Objection #1 – Seller doesn’t want to take the fence down or paint it. He didn’t want to incur a cost or go through the trouble, after all, he had already agreed to the other repairs.
Rebuttal – My clients will remove the fence on their own dime, but since it was a requirement of the loan, the removal had to occur prior to property transfer, and this of course presented its own set of issues. My client may not get the house and thus his labor would be wasted. Okay, they decided to take the chance.
Objection #2 – If the buyer doesn’t get the loan, the seller now has an unfenced property. He feels the fence is attractive to buyers, and while the fence was great – I couldn’t help but agree. Kids and pets typically necessitate a fence.
Rebuttal – My client will waive their mortgage contingency, and the lender has provided a mortgage commitment document.
Objection #3 – Removing the fence will cause a devaluation of the property upon inspection.
Rebuttal – Okay, this objection was close to killing the deal.
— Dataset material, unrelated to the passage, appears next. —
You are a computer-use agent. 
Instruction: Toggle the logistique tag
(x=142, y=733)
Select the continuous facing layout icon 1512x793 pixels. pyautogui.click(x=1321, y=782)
Thankfully, the appraisal specifically stated that the fence had “No contributory value” which meant the value of the property was the same with our without the fence. Nonetheless, my clients agreed to put the fence back up if for some reason they could not take ownership of the property.
Of course, all of this was occurring a week prior to closing and my clients current lease is up at the end of the month, so it was pretty crucial that we got it done in time for a re-inspection. What did that mean? That meant my client, who happens to be a female had to physically remove the fence herself, since her male partner was out of town. She solicited her father for help. I felt pretty bad about her predicament so my mother and I helped as well.
Bottom line, I knew my clients wanted this home and I knew it was a good value. It sure would have been easier to let the attorneys hash all of the issues out – but I’m pretty sure that staying on top of all the details and ensuring constant verbal communication got us to the finish line.